Apple and Airlines Stocks Pushes S&P 500 and Nasdaq Composite to New Highs

| Updated
by Godfrey Benjamin · 3 min read
Apple and Airlines Stocks Pushes S&P 500 and Nasdaq Composite to New Highs
Photo: Shutterstock

Apple shares took the lead to open the week ahead of other top tech stocks. Airlines and cruise stocks rose as well.

Behind the backdrop of new rallies in the shares of Apple Inc (NASDAQ: AAPL) and airlines such as United Airlines Holdings Inc (NASDAQ: UAL), the wall street indexes have been pushed to new highs on Monday. Climbing 1%, the S&P 500 (INDEXSP: .INX) made history as the index closed above 3,400 for the first time ever. The benchmark all-time high is now 3,431.28.

While the Dow Jones Industrial Average (INDEXDJX: .DJI) added 378.13 points, equivalent to a 1.4% uptick to close at 28,308.46, The Nasdaq Composite advanced 0.6% to 11,379.72 and also reached a record high. These wall street indices gained their strength as driven by wall street stock veterans including Apple (AAPL) and airlines stocks.

Apple and Airlines Stocks Providing the Indices Lead

Apple shares took the lead to open the week ahead of other top tech stocks.

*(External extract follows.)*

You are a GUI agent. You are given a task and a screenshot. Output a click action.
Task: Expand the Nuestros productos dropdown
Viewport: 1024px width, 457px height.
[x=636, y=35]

Rising by 1.20% adding $5.95 to close at $503.43. The shares of Facebook Inc (NASDAQ: FB) climbed 1.6% to close at $271.39, e-commerce giant Amazon.com Inc (NASDAQ: AMZN) advanced 0.7% to close $3,307.46 coasting its 52-week high of $3,380.32 while Alphabet Inc (NASDAQ: GOOGL) surged 0.6% to close $1,585.15.

Shares of airlines and cruise operators also saw gains.

“There’s been a broadening in this rally and that’s what’s reflected in the transports,” said Chuck Carlson, chief executive officer at Horizon Investment Services in Hammond, Indiana. “(Higher) volume is accompanying this expanding breadth, and those are all bullish things.”

As curated by CNBC, the cruise companies saw these gains amid positive coronavirus treatment developments. United Airlines (UAL) rose by more than 9% along with American Airlines Group Inc (NASDAQ: AAL). Delta Air Lines Inc (NYSE: DAL) gained 9.3%. Cruising outfits also saw tremendous rallies as Carnival Corp (NYSE: CCL) advanced 10.2%. Norwegian Cruise Line Holdings Ltd (NYSE: NCLH) and Royal Caribbean Cruises Ltd (NYSE: RCL) closed higher by 7.6% and 4.7%, respectively.

Bull Run, Not All-encompassing

Despite the green ticks of these selected stocks, other wall street shares experienced bearish trends as the week opens. Bruce Bittles, the chief investment strategist at Baird, believes investors need to tread carefully as only a small group of stocks are responsible for the market’s bullish run. Writing in a note, Bittles said:

“The S&P 500 and the NASDAQ hit new record highs last week but more stocks were down than up. Typically, the opposite should be true, In a healthy rising market, the majority of stocks, groups, and sectors should be rising along with the averages. On Friday, deteriorating market breadth was exhibited by roughly 200 stocks in the S&P 500 that were up and almost 300 were down.”

Meanwhile, President Donald Trump is set to grant AZD1222, the COVID-19 vaccine candidate being developed by duo AstraZeneca Plc (LON: AZN) and Oxford University, an Emergency-Use Authorization status through the Food and Drug Administration in a bid to make the vaccine available before the November elections.

In addition, the Food and Drug Administration issued an emergency use authorization of convalescent plasma for hospitalized COVID-19 patients, a treatment that uses blood plasma donated by people who’ve recovered from the virus. Affirmed to cut the COVID-19 mortality rate by about 35%, these events can help contribute to increased hope for an overall faster economic recovery.